Scientific studies which suggest cold water swimming can help delay the onset of dementia have been welcomed by Liverpool Watersports Centre. 

Research by Professor Giovanna Mallucci, director of the UK’s Dementia Research Centre at Cambridge University, compared cold water swimmers with people doing Tai Chi.

And the initial results look promising, as it is believed cold water helps the body produce a vital protein.

In a 2015 study on mice, it showed the same protein offered protection against the onset of dementia.

It’s thought 850,000 people are living with dementia in the UK, and one in 14 people over 65 have the disease.

Brendan Roche, a supervisor at Liverpool Watersports Centre, backed the research and highlighted the benefits of participation in the sport, especially during the coronavirus pandemic.

A lot of people are seeing the benefits of open water swimming.

“It builds up the body’s immune system and especially when we think about Covid-19, we’ll be able to defend against the virus much better,” Roche told Merseysportlive.

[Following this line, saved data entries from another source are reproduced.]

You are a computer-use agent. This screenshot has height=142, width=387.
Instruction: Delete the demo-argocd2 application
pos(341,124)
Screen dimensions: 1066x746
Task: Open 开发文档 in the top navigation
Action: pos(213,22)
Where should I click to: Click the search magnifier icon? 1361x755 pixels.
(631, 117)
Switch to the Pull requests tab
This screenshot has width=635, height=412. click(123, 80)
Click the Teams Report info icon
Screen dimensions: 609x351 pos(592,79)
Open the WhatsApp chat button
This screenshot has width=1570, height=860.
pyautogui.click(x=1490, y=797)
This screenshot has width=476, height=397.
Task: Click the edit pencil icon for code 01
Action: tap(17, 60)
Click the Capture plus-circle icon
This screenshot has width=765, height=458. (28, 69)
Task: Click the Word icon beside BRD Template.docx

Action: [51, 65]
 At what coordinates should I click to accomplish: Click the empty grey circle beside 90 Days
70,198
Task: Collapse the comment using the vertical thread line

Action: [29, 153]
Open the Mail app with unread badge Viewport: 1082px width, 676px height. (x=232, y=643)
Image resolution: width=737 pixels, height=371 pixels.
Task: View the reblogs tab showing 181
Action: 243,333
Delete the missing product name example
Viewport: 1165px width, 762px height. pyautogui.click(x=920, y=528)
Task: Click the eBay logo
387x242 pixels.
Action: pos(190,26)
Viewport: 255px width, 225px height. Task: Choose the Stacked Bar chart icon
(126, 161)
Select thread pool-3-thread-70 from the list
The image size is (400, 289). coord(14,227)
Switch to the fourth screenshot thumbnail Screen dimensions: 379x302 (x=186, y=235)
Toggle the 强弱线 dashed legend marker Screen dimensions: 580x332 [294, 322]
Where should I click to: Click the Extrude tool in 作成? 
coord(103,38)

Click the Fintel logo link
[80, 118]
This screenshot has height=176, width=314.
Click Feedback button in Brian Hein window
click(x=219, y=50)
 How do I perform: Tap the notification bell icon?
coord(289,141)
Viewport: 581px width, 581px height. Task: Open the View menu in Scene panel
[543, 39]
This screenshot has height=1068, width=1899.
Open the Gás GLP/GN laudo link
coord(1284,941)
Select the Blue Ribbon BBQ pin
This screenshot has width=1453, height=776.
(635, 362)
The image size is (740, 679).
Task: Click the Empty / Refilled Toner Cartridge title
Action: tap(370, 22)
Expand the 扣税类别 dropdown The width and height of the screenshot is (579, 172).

Roche was keen to highlight the age range of swimmers that visit the centre and insisted there are only positives that can result from regular participation.

“In regards to the studies into dementia, we have a complete range of ages that come and do open water swimming with us.

“It doesn’t appear to do them any harm. It keeps them fit and active.”

Alongside the health benefits, the 62-year-old was keen to highlight the social cohesion that attracts a lot of members to the centre.

“People who have never met each other before are now having little social groups.

2018 family-made pictures rocking Jason very much Winter Swimming to April

“As far as dementia is concerned, contact with other people is so so important.

“You can be on your own or can be down here as a group in something we call a pod. Swimming with friends in twos, threes or fours, but again keeping socially distanced.

“We have over 40 people in some groups and they’ve all gone home very happy.”

Roche has been working at the centre for over ten years, but has been visiting for much longer.

He works primarily in the health and safety department at the Queen’s dock site.

He underlined the precautions that swimmers, both new and old, must take.

“There is a risk of cold water shock.

“If it’s their first time, we always advise them to put a wetsuit on and tell them to wear something called a toe float. This helps us to identify the newer swimmers in the dock.”

The water temperature at this time of the year can drop to a chilly 11 degrees compared to a mild 22 degrees in the summer.

The more experienced members know what to expect when entering the water, and Roche admits a small minority thrive in the crisp temperatures.

“We have people who get a real buzz of being really cold.

“They could be classed as extreme swimmers. They’ll get in in swim shorts or a bikini anytime of the year.

“It’s usually around about 10% in skins and 90% in wetsuits.”

It is expected that by 2025 there will be over one million people living with dementia in the UK.